Paul Ehrlich and his team managed to find the first synthetic chemical compound for fighting a specific disease - sexually-transmitted syphilis which had plagued mankind for hundreds of years. This differed from the vaccines created by Jenner and Pasteur, which were weakened versions of bacteria.
After isolating the bacteria that caused syphilis in 1905, Ehrlich tried over 600 different compounds to see if any could cure the disease without affecting other areas of the body. Finally, in 1909, Sahachiro Hata discovered that compound number 606 was effective.
Under the trade name Salvarsan 606, it went on to treat syphilis until the 1940s.
By chance, Alexander Fleming discovered penicillin in 1928. He was searching for a substance that killed staphylococci bacteria as it had resulted in the deaths of many soldiers from bacterial infections during World War I.
He noticed a fungal spore on an old culture plate that effectively killed this bacteria and published his findings. However, as penicillin had been growing organically there was no guarantee that it would be pure enough to have a pharmaceutical application.

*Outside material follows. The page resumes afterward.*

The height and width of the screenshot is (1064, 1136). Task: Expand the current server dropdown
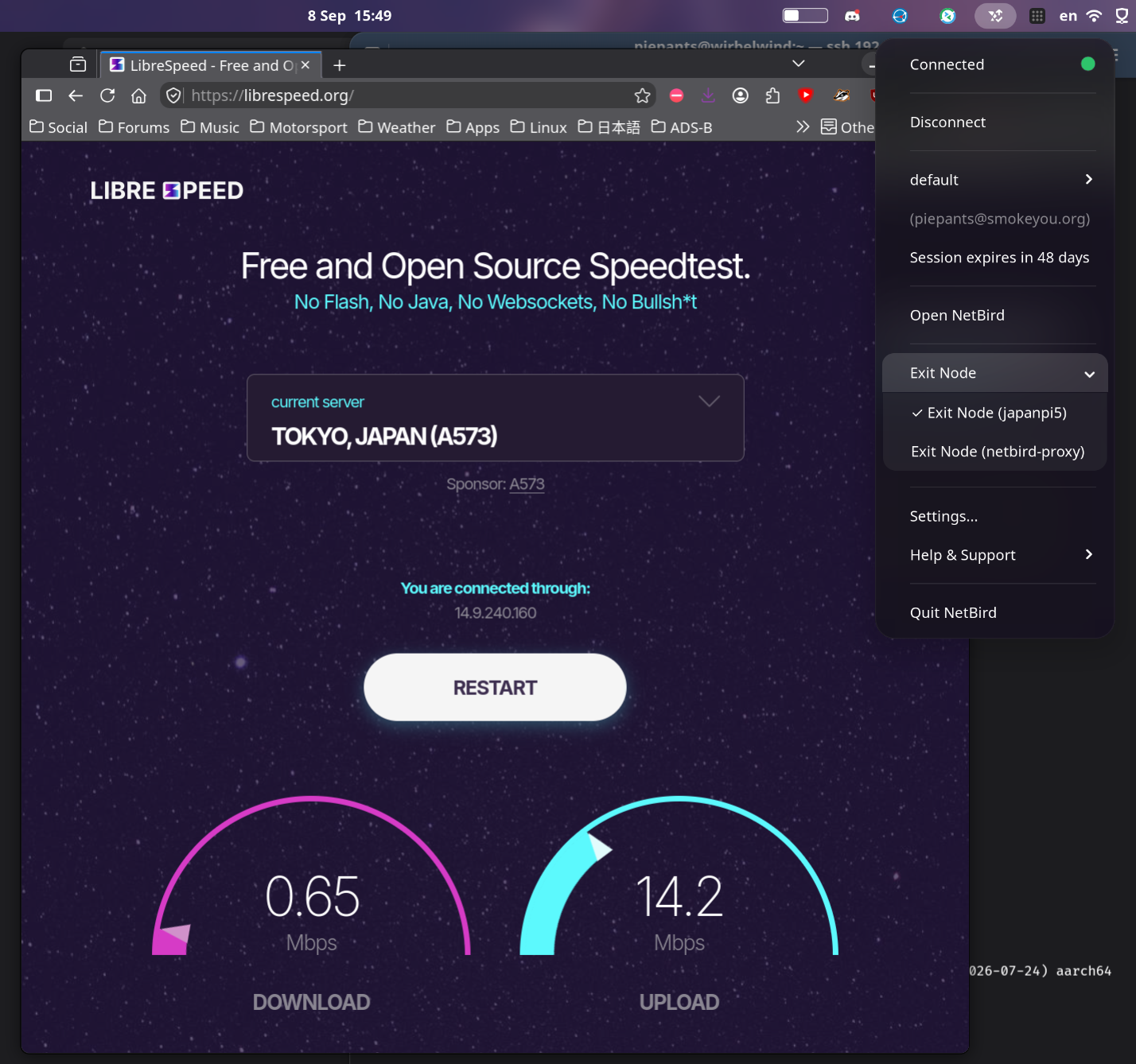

Oxford scientists Howard Florey and Ernst Chain played an important role in purifying penicillin. Their implementation of the freeze-drying technique was an effective way to do this. Eventually, in 1941 the United States and later the British government saw the necessity for penicillin in World War II.
They gave economic incentives to manufacturers who mass-produced the first antibiotic that could be used for various infections.
We can see that despite its effectiveness, penicillin took a while to be mass-produced. Consequently, to truly grasp the gradual process by which a new medicine arrives on pharmacy shelves we need a deeper understanding of the industry itself.
Large companies with greater financial aspirations such as Bayer, which perfected aspirin in 1897, replaced apothecaries. In the UK, after its establishment in 1948, the National Health Service (NHS) became a singular government-funded buyer for all manner of prescription and non-prescription drugs.
The journey of a substance from laboratory to general sale is a long process. Let's examine the journey from discovery to market in the UK.
Research begins with a new understanding of biological functions such as metabolism, hormones and enzymes. Only once this occurs can specific pharmaceutical products be considered. Analysis using existing knowledge of natural or chemical products allows researchers to narrow their line of enquiry. They can decide which group of medicines the required solution belongs to.
For example, beta-blockers are a group of drugs that block the adrenaline hormone to reduce stress.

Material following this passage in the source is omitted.